Lo spettro del precedente scontro tra Zelensky e Donald Trump, quando alla Casa Bianca i toni divennero incandescenti, aleggia ancora sul tavolo delle negoziazioni: “Non è l’accordo definitivo, ma riflette la nostra volontà positiva e costruttiva”, ha dichiarato Zelensky, lasciando intendere che il memorandum – pur essendo un’intesa di principio – risponde anche all’urgenza di mantenere viva l’attenzione americana sul destino di Kiev.
Una strategia necessaria per evitare che il supporto economico si trasformi in mero sfruttamento delle risorse locali, condizione temuta da più voci all’interno del Parlamento di Kiev.
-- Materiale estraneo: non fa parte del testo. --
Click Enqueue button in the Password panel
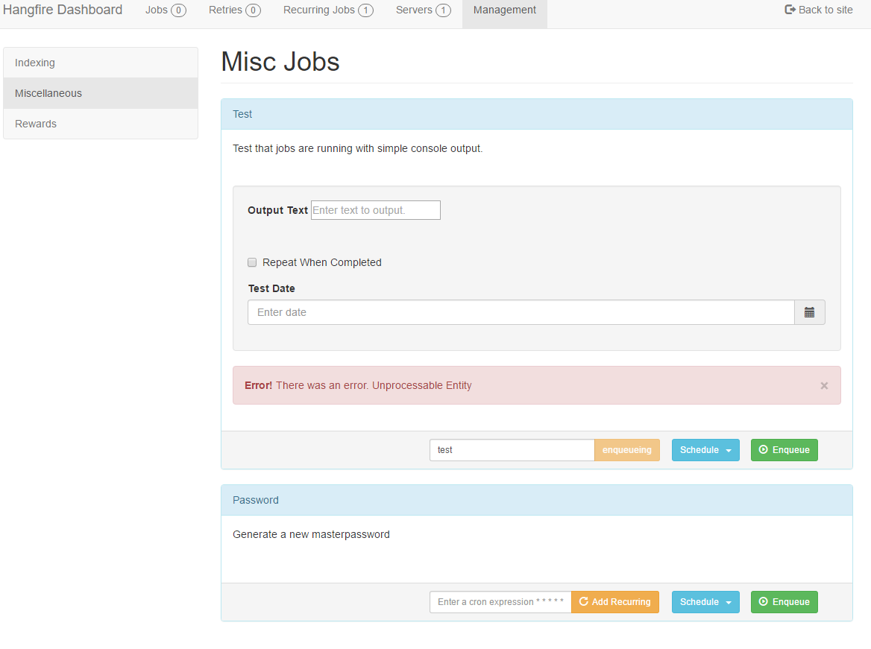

In un contesto globale in cui il controllo dei minerali critici è diventato il nuovo oro nero, ogni firma ha il peso di una scelta storica: cooperare o cedere?
Kiev tra memorandum e terre rare: un un passo avanti, ma chi controlla davvero il futuro dell’Ucraina?
Il secondo paragrafo dell’accordo – quello che ancora deve essere firmato – sembra già essere inciso nel granito della diplomazia americana ed è proprio lì che si delineano le condizioni: accesso privilegiato per gli Stati Uniti alle risorse minerarie ucraine – dai giacimenti di titanio alle terre rare indispensabili per la tecnologia verde e militare – e un consiglio di vigilanza con diritto di veto, elemento che ha sollevato più di una perplessità nei corridoi di potere di Kiev.
Secondo fonti interne al governo, la proposta iniziale americana si spingeva ben oltre la semplice collaborazione: mancavano garanzie di sicurezza per l’Ucraina in caso di escalation con la Russia, e si prevedeva una ripartizione delle entrate che avrebbe potuto svuotare di significato il concetto stesso di sovranità economica.
Da qui, la decisione del governo di affidarsi a uno studio legale statunitense per rinegoziare i termini, nella speranza di arginare le richieste più invasive: l’inchiesta ordinata da Zelensky sulla fuga di notizie relative alla proposta americana – con tanto di test poligrafici per i funzionari – mostra quanto sia alta la posta in gioco e quanto il clima sia diventato rovente.
Parallelamente, si muove anche la diplomazia dei simboli: le foto postate da Svyrydenko sui social, con le firme avvenute a distanza, evocano una cooperazione all’apparenza equa, ma la domanda resta: sarà davvero così?
Se da un lato gli Stati Uniti legano questo accordo ai miliardi di dollari già versati in aiuti militari, dall’altro Kiev si trova nella posizione fragile di chi ha bisogno ma teme di perdere l’autonomia: “Staremo a vedere”, ha chiosato Trump, lasciando intendere che il vero accordo è ancora tutto da scrivere.